Четыре года назад Генка поделился мучающим его вопросом с участковым психиатром. Полная, в годах, бабёнка выслушала терпеливо, с некоей долей участия. По её давно сложившемуся мнению Лазков Г.О. был абсолютно нормальным, нормальней её соседа-алкаша, который любил в пьяном виде писать из окна, распевая при этом «Широка страна моя родная». Но травма головы подразумевала держать его на учёте и проводить профилактические встречи. Генку после списания «под чистую» по знакомству хотели пристроить в военкомате, и только закорючка «стоит на учете у психиатра» помешала, принудив шлёпать на завод разнорабочим. Круг замкнулся. Но сам Генка давно об этом не жалел. И, признаться, не подумал даже, что откровенностью удивит врача. На вопрос, не беспокоит ли его чего-либо, он внезапно ответил:
– Знаете… Мне кажется, что я умер. Нет. Не так. Я умер давно. Там, в Афгане. Когда лежал… ну, после ранения, чувствовал, что умер. Понимаете? Это нельзя спутать.
Привыкшая к разному, врач нашлась:
– А сейчас? У вас семья, работа.
– Это не моя жизнь. Поймите… Как бы получше сказать?.. Отпуск. Побывка! – его самого начал тяготить разговор. Неудобно как-то. Косил под нормального и вдруг…
Врач тогда наговорила кучу интересных вещей, мол, комплекс неполноценности, чувство неудовлетворенности, смена деятельности, отрыв от реальности и тому подобное. В конце концов, убедила, попросив назвать число, год, с каким счётам закончился вчера футбольный матч по телеку.
– Ну вот, – удовлетворенная ответами, заявила она. – Если бы вы умерли годы назад, могли бы знать, с каким счётом выиграл вчера «Спартак»?
Генка стушевался и мысленно плюнул на самоанализ.

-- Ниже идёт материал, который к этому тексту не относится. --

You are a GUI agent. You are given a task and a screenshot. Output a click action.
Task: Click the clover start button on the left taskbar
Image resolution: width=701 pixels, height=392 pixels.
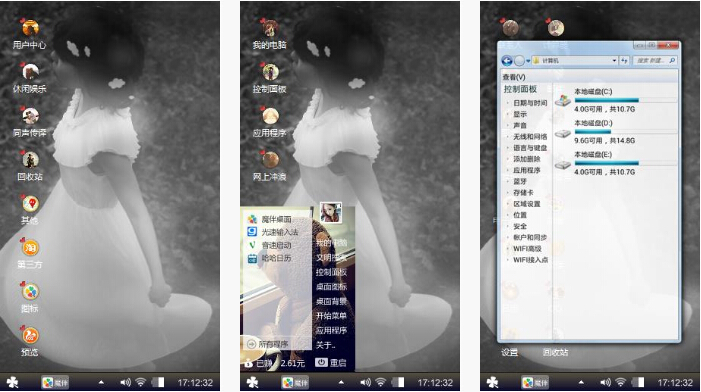point(13,382)
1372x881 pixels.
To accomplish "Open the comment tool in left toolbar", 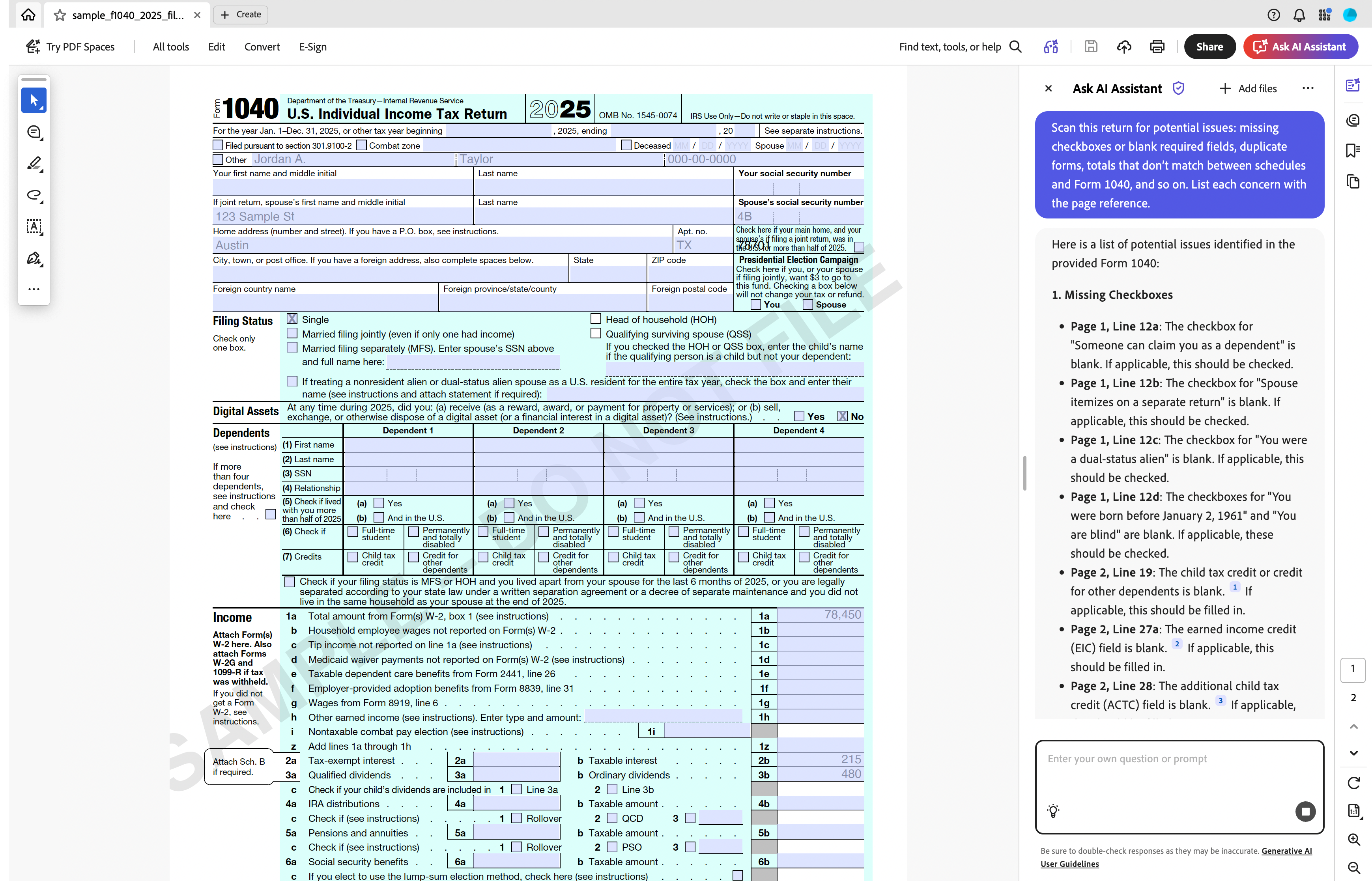I will coord(34,133).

Сейчас же правда открылась ему. Да, возможно, он долго был на войне, забыл, с чем едят «гражданку», обиделся, что не попал в военкомат, не был нужен жене и плевал на работу. Но нашёлся заказчик, нуждающийся в нём, определив раз и навсегда его место:
«– Гаврюш! Гаврюша! Голубь мой! А тот паренёк никак шестьсот шестьдесят шестым за сегодня будет? Ох, не люблю я число это непутевое. Опять соседний департамент ухохочется. Шут с ним. Пусть поживёт маленько.
– Так то территория товарища Аллаха!